_DOCUMENT EXCERPT_.

====================

Reputation: 699
I am trying to extract data from the following website:
I am targeting the value "6" in the octagon:
I believe I am targeting the correct xpath.
Here is my code:
import sys
import os
from selenium.webdriver.firefox.firefox_binary import FirefoxBinary
from selenium import webdriver
os.environ['MOZ_HEADLESS'] = '1'
binary = FirefoxBinary('C:/Program Files/Mozilla Firefox/firefox.exe', log_file=sys.stdout)
browser = webdriver.PhantomJS(service_args=["--load-images=no", '--disk-cache=true'])
url = 'https://www.tipranks.com/stocks/sui/stock-analysis'
xpath = '/html/body/div[1]/div/div/div/div/main/div/div/article/div[2]/div/main/div[1]/div[2]/section[1]/div[1]/div[1]/div/svg/text/tspan'
browser.get(url)
element = browser.find_element_by_xpath(xpath)
print(element)
Here is the error that I get back:
Traceback (most recent call last):
File "C:/Users/jaspa/PycharmProjects/ig-markets-api-python-library/trader/market_signal_IV_test.py", line 15, in <module>
element = browser.find_element_by_xpath(xpath)

====================

[Rows on where the targets appear]
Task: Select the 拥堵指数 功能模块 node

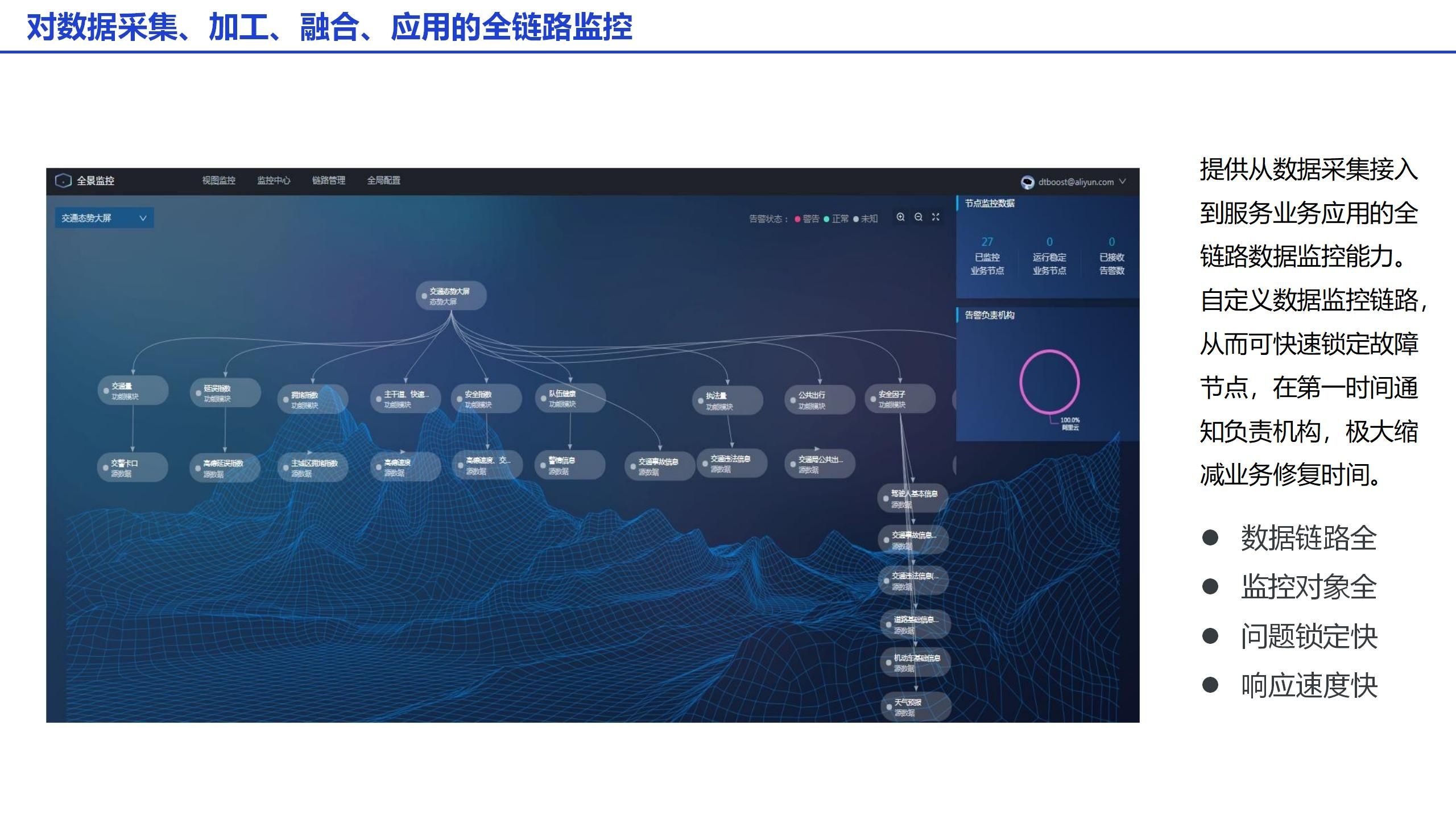Action: 312,399
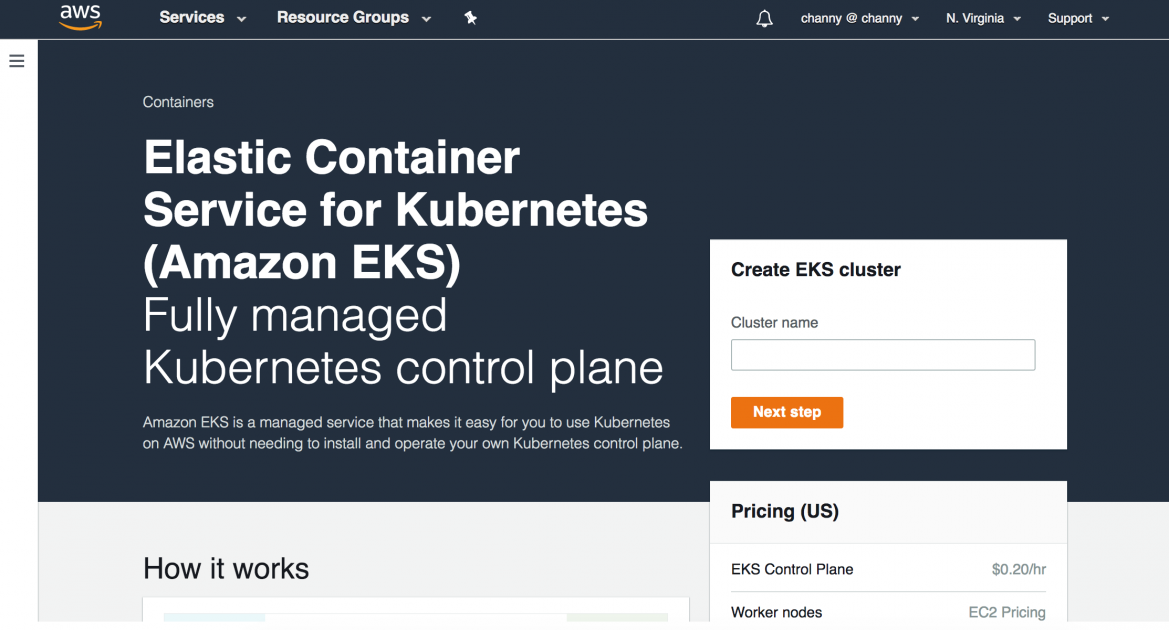Click into the Cluster name field
This screenshot has height=630, width=1169.
[x=882, y=355]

====================

_YOUR INSTRUCTIONS_.
Write what comes next in the forum post about the Selenium xpath error, picking up after its last line. This data is separate material and has nothing to do with the forum post.

_REPLY TO THE EXERCISE_.
File "C:\Users\jaspa\AppData\Local\Programs\Python\Python36-32\lib\site-packages\selenium\webdriver\remote\webdriver.py", line 394, in find_element_by_xpath
return self.find_element(by=By.XPATH, value=xpath)
File "C:\Users\jaspa\AppData\Local\Programs\Python\Python36-32\lib\site-packages\selenium\webdriver\remote\webdriver.py", line 978, in find_element
'value': value})['value']
File "C:\Users\jaspa\AppData\Local\Programs\Python\Python36-32\lib\site-packages\selenium\webdriver\remote\webdriver.py", line 321, in execute
self.error_handler.check_response(response)
File "C:\Users\jaspa\AppData\Local\Programs\Python\Python36-32\lib\site-packages\selenium\webdriver\remote\errorhandler.py", line 242, in check_response
raise exception_class(message, screen, stacktrace)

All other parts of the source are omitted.